Data section ▸

Segment Open

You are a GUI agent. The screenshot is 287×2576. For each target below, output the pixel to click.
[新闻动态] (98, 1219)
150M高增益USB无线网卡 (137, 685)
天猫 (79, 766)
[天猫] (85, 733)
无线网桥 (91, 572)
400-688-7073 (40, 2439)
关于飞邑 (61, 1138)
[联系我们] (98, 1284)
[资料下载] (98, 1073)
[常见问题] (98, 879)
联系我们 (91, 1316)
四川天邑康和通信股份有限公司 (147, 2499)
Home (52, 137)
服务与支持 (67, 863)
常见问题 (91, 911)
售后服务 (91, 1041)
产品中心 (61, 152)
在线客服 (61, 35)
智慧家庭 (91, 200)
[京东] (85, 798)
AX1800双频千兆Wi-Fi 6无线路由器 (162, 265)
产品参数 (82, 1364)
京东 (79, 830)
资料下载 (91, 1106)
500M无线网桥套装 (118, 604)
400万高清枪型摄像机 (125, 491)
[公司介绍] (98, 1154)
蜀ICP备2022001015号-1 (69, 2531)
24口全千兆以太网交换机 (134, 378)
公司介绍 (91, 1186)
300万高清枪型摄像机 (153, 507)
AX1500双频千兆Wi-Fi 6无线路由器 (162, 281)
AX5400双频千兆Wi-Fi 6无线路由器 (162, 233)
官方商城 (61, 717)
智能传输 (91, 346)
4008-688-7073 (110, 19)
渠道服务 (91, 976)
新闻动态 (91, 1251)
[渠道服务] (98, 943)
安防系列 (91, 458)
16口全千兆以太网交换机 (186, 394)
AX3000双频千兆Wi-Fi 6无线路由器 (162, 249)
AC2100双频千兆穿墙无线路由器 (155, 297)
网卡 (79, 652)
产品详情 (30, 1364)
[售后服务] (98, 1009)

Segment Closed
Segment Open

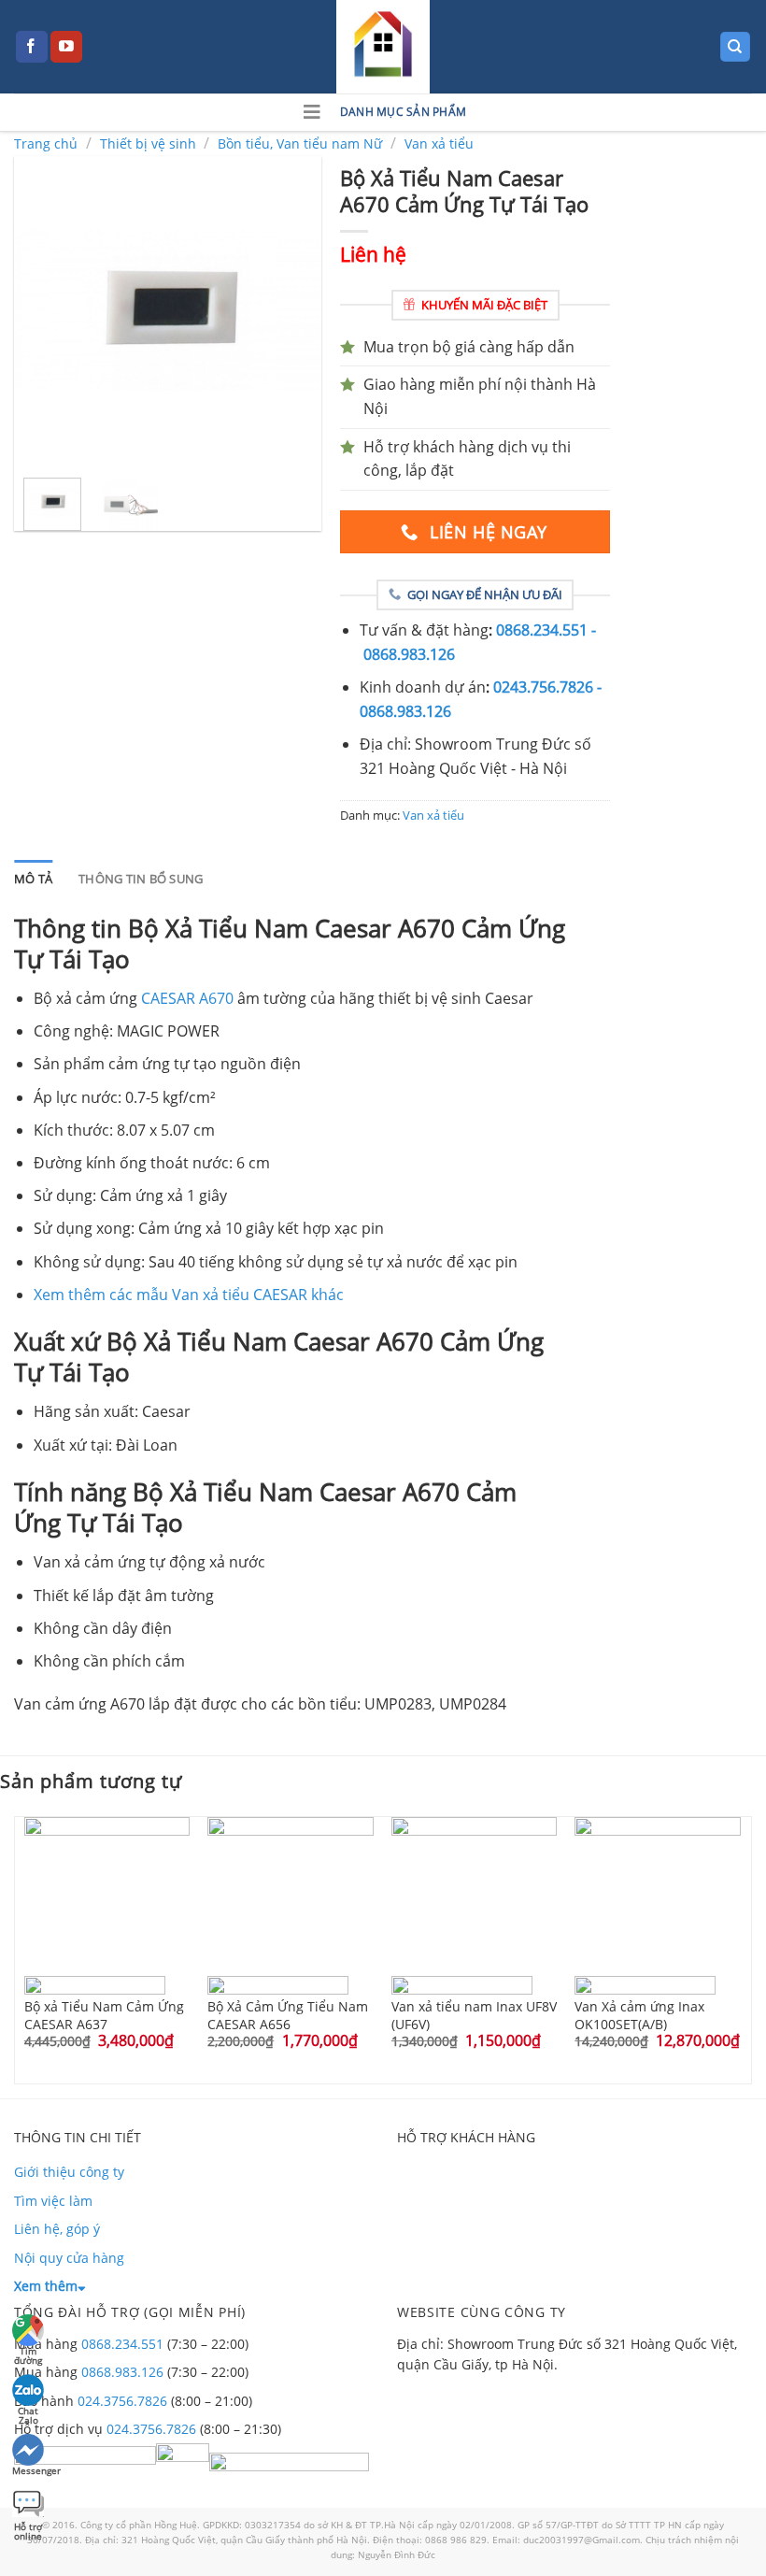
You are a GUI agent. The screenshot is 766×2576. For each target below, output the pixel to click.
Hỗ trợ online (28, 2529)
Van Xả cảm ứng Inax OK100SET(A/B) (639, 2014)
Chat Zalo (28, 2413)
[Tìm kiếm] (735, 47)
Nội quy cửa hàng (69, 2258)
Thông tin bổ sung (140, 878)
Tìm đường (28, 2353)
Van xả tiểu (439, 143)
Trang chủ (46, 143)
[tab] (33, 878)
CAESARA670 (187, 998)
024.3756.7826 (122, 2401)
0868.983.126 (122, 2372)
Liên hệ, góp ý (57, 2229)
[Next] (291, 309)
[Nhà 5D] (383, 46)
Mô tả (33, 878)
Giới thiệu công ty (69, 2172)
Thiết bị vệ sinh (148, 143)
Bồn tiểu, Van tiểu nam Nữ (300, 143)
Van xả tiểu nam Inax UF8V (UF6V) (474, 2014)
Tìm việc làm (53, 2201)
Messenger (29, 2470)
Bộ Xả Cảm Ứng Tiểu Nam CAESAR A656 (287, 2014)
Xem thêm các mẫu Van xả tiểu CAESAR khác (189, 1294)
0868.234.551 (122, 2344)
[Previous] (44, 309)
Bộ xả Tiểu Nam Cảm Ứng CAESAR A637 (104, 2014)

Segment Closed
Segment Open

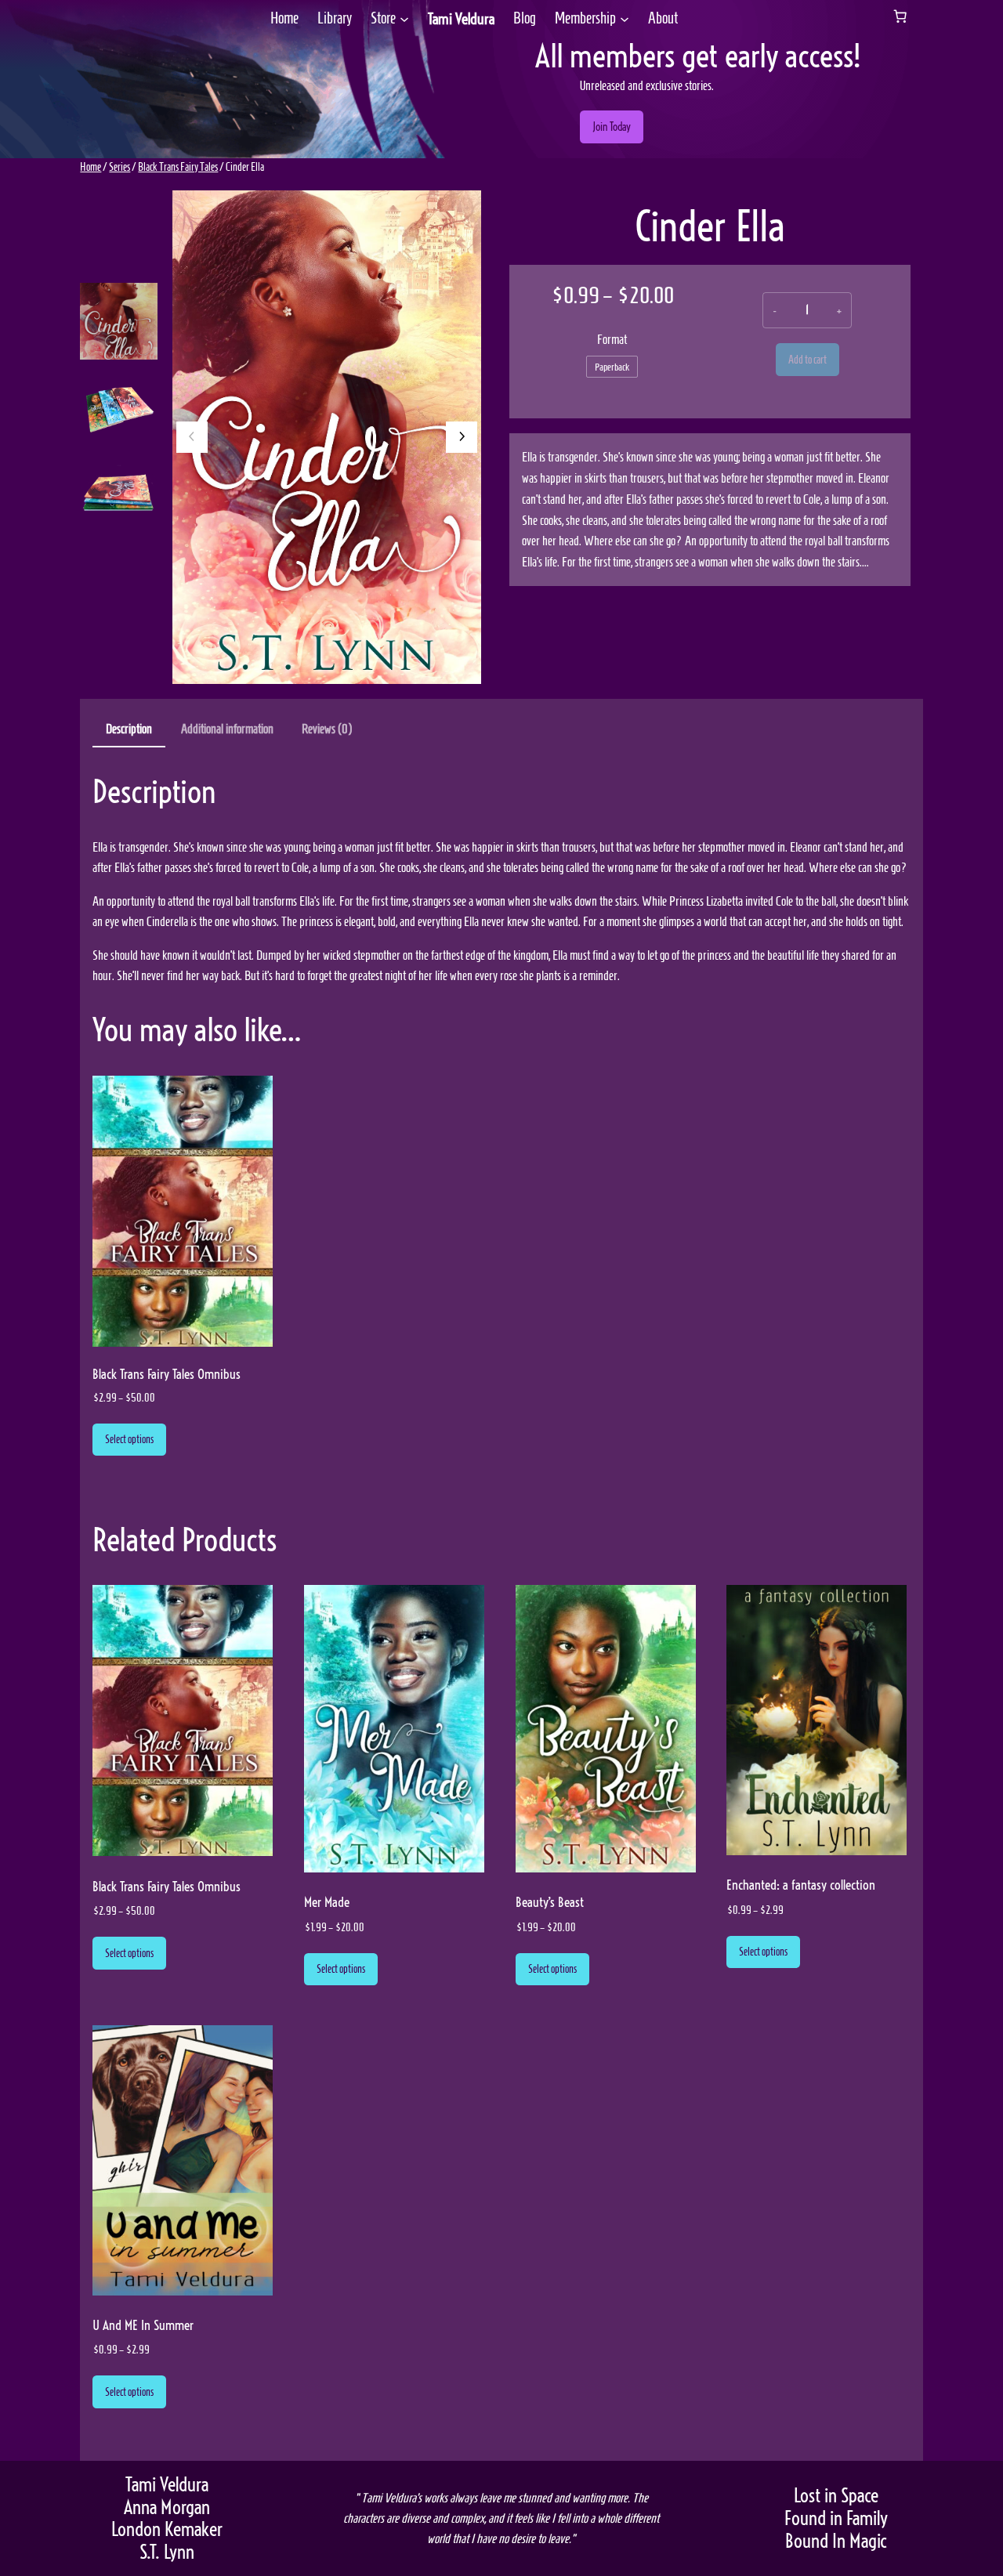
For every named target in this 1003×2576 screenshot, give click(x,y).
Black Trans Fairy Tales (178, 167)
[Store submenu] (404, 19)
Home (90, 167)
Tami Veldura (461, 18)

Segment Closed

Exercise directions ▸ Find "Messenger (29, 2470)" in the entries above and copy that whole line exactly, then each line after it through the line that contains "Bộ xả Tiểu Nam".

Exercise answer ▸
Messenger (29, 2470)
Bộ Xả Cảm Ứng Tiểu Nam CAESAR A656 (287, 2014)
Xem thêm các mẫu Van xả tiểu CAESAR khác (189, 1294)
0868.234.551 (122, 2344)
[Previous] (44, 309)
Bộ xả Tiểu Nam Cảm Ứng CAESAR A637 (104, 2014)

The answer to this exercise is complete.